Eva Peron, épouse du dictateur argentin Juan Peron, a été lobotomisée en 1952 pour soulager des douleurs provoquées par un cancer de l’utérus, et Rosemary Kennedy, la sœur de John Fitzgerald Kennedy, a été opérée en 1941 à la demande de son père, Joseph Kennedy.
Le psychiatre Carlos Parada a souligné auprès des Terriennes comment les rapports sociaux de domination pénétraient les pratiques médicales :
“L’erreur, c’est d’imaginer que la psychiatrie peut se pratiquer en dehors de son temps. Pour les femmes comme pour les immigrés ou pour les chômeurs, on n’est pas à l’abri de voir la psychiatrie s’insérer dans ces rapports de domination et ce n’est pas au nom de la science qu’on sera à l’abri.”

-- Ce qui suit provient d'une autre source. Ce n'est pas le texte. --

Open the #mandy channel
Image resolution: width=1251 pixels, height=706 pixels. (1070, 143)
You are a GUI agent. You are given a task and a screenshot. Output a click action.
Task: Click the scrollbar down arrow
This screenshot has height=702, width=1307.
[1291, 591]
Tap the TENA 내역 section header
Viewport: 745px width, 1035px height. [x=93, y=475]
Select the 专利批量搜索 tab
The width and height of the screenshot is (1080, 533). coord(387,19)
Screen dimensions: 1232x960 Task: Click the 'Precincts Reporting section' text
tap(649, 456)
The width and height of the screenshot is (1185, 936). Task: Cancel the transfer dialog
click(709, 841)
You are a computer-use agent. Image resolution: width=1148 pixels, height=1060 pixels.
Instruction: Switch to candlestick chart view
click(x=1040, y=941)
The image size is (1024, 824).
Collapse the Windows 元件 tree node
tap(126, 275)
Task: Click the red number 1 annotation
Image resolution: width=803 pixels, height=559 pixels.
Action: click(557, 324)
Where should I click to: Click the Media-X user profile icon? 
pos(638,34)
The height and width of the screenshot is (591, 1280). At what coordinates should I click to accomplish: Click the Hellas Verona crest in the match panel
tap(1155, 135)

C’est aussi ce que montre la raréfaction des lobotomies après la découverte des neuroleptiques en 1951 : si la pratique médicale est différente, ce sont encore les filles qui se voient le plus prescrire ces médicaments psychotropes utilisés pour lutter contre les troubles psychiques. L’historien David Niget rapporte que cette nouvelle proportion déséquilibrée se manifeste “dès la fin des années 1950 et de manière assez massive”.
Et ce rapport de force est toujours vrai : en 2012, l’expertise collective sur les médicaments psychotropes réalisée par l’Inserm a conclu que “quel que soit l’âge, les consommateurs de médicaments psychotropes sont majoritairement des femmes”.